У озера, на самом бережку, стоит старая разваливающаяся каплица. Теперь она пуста и грязна, как сарай. Время сорвало с ее фасада всевидящее око и его золотые лучи. Но солнце навеки выжгло и солнце, и лучи на досках беседки. В этом как бы символ Божьей непреодолимости. Человек хотел уйти от этого ока, но не ушел. Оно здесь. И как оно видело то, что происходило 70 лет назад, так оно увидит то, что будет здесь у озера завтра.

А озеро величаво спит. Когда в полдень долго смотришь на отраженные в нем дубы, на минуту теряется ощущение, — где настоящая жизнь, крутом или в этом зеленом омуте. Когда во время вечерни сюда долетает колокольный звон, и от усадьбы едва доносится шум жизни, от озера веет настроением безысходной грусти. Тогда фигура сидящей на скамье старой женщины, неподвижной, как изваяние, кажется неотъемлемой частью пейзажа. Представляется, что ее так же нельзя изъять отсюда, как нельзя сбросить лодку с человеком с беклинского острова мертвых.

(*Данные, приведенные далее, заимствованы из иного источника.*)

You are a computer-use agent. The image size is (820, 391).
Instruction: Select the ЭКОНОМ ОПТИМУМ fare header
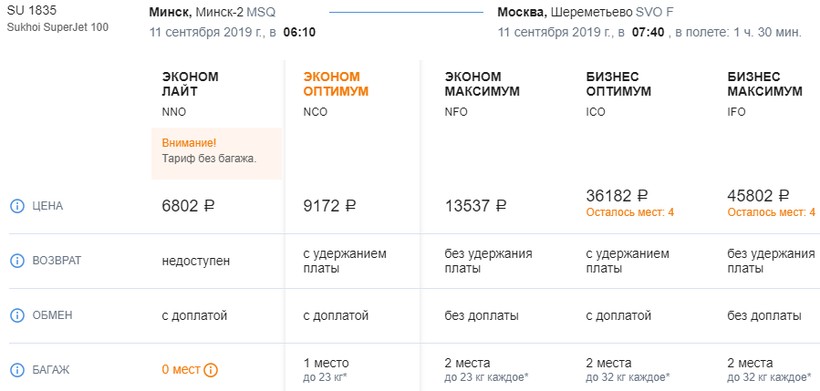336,84
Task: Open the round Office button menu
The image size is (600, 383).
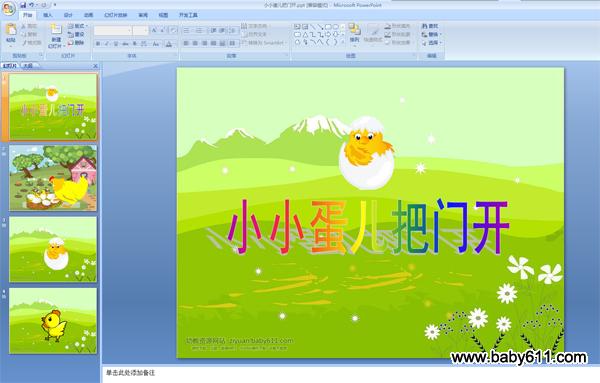Action: tap(8, 8)
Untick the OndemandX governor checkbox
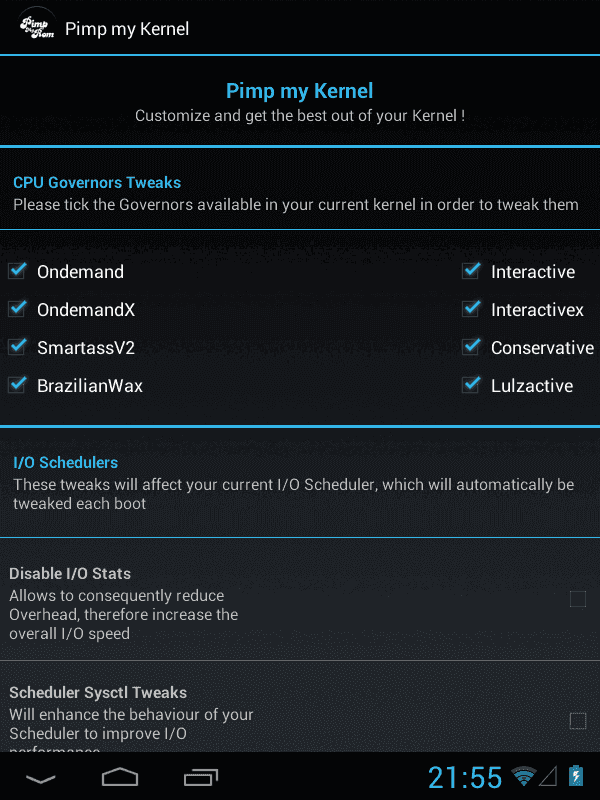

Агриппина Петровна слепа. Ее глаза ясны, почти красивы той красотой загадочной мудрости, какою светятся лица слепых. Она видит так, как сказано в Евангелии о слепорожденном, — видит людей, как ходящие деревья. Медик сказал бы, что она сохранила одну десятую зрения. Это значит, она различает, откуда идет свет и где тьма.

Девочки начинают ей вязанье, — она продолжает его до конца. Маленькие, в узловатых жилах руки неслышно двигают стальные спицы. Их движения почти не видно. Так, вероятно, Парки неслышно прядут свою нить. И неслышно обрывают…


Слепая смотрит далеко вперед, в самую глубь озера, — может быть, она ловит в нем золотую полоску солнца, — и говорит протяжным, строгим, точно вещим голосом:

— Ничего человек не видит, ничего человек не знает, — живет слепой, как я. Умер, и унес с собой свою тайну. И осталось на кресте, как на парадном крыльце, одно имя. Попробуй, угадай, кто он? Один Бог на том свете эту запечатанную книгу развернет и прочтет.

Была я, — ну, почти такая, как ты. Немножко разве старше. Лет 19-ти. Ровесница была барышне, — в один месяц родились. За то меня и отличали и держали полубарышней. Уж тогда, если кто меня Аграфеной называл, я ему: «Извините, мое имя Агриппина!» Башмачки барышнины кому шли? Мне. Иной раз совсем новенькие, — ну, каблучок малу толику скривился. Опять же и ноги такой, как у меня, ни у кого из дворни не было. Моя ножка была маленькая. И вся я субтильненькая была. Живые картины делали, — меня Купидоном наряжали. И крылышки этакие из кружев на китовом усе.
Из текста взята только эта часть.